How to complete this task: All that should come back is the lines of the data below from the one containing "Screen dimensions: 267x474" to the one containing "Task: Tap the", inclusive, exactly as they stand.

Dataset entries

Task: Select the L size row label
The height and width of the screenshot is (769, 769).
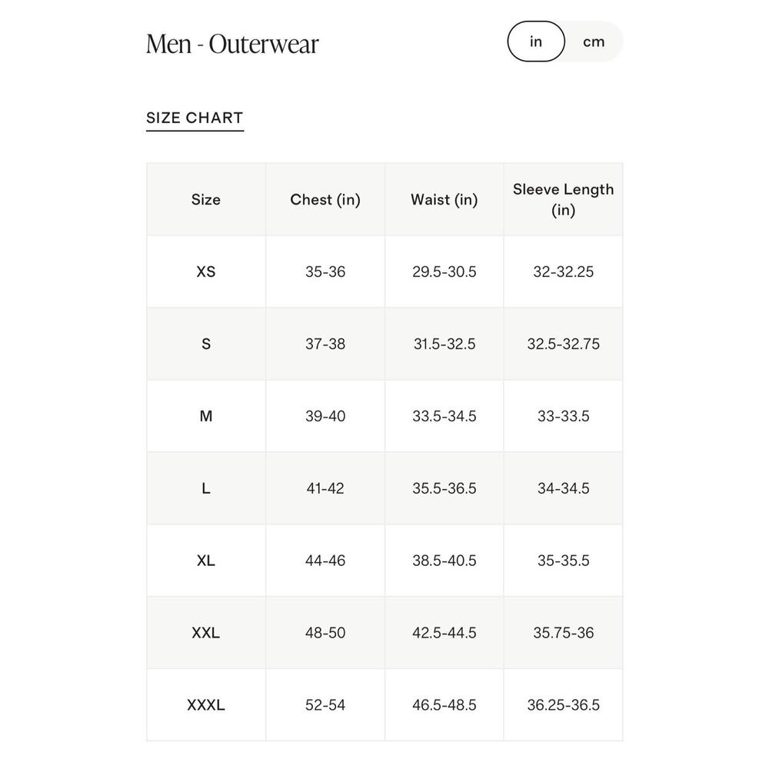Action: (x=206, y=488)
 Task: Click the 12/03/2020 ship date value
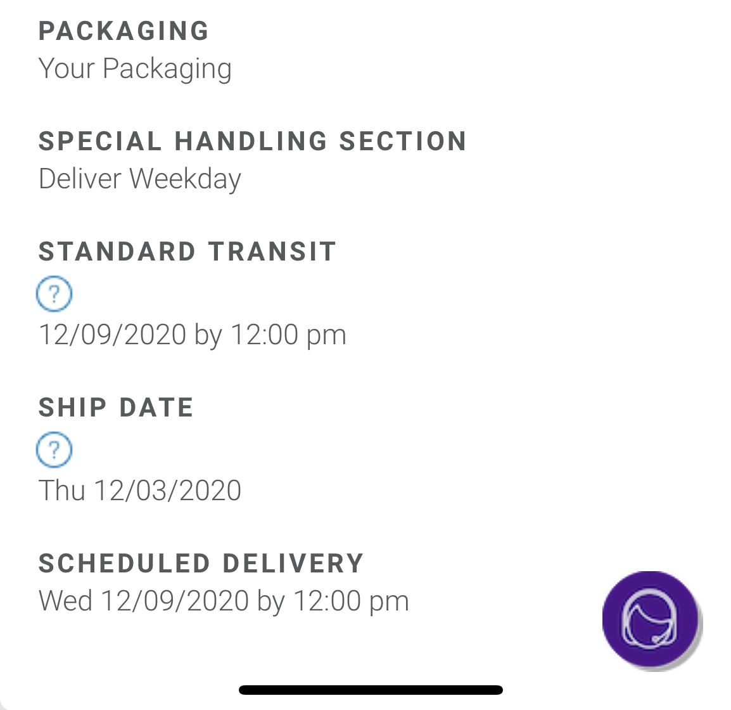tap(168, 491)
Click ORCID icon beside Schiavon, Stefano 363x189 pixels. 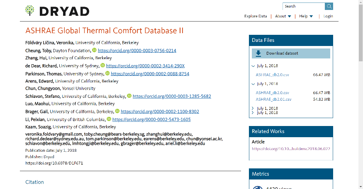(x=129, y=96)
* * *
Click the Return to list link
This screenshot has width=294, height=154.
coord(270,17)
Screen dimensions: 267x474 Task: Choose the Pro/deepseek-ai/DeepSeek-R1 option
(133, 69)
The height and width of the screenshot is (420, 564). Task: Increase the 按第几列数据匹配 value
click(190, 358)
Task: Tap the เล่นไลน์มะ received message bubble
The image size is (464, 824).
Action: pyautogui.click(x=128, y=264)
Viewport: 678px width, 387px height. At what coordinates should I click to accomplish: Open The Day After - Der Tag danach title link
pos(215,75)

Result below:
Screen dimensions: 267x474 Task: Choose the Pro/deepseek-ai/DeepSeek-R1 option
(133, 69)
The height and width of the screenshot is (420, 564). Task: Increase the 按第几列数据匹配 value
click(190, 358)
Task: Tap the เล่นไลน์มะ received message bubble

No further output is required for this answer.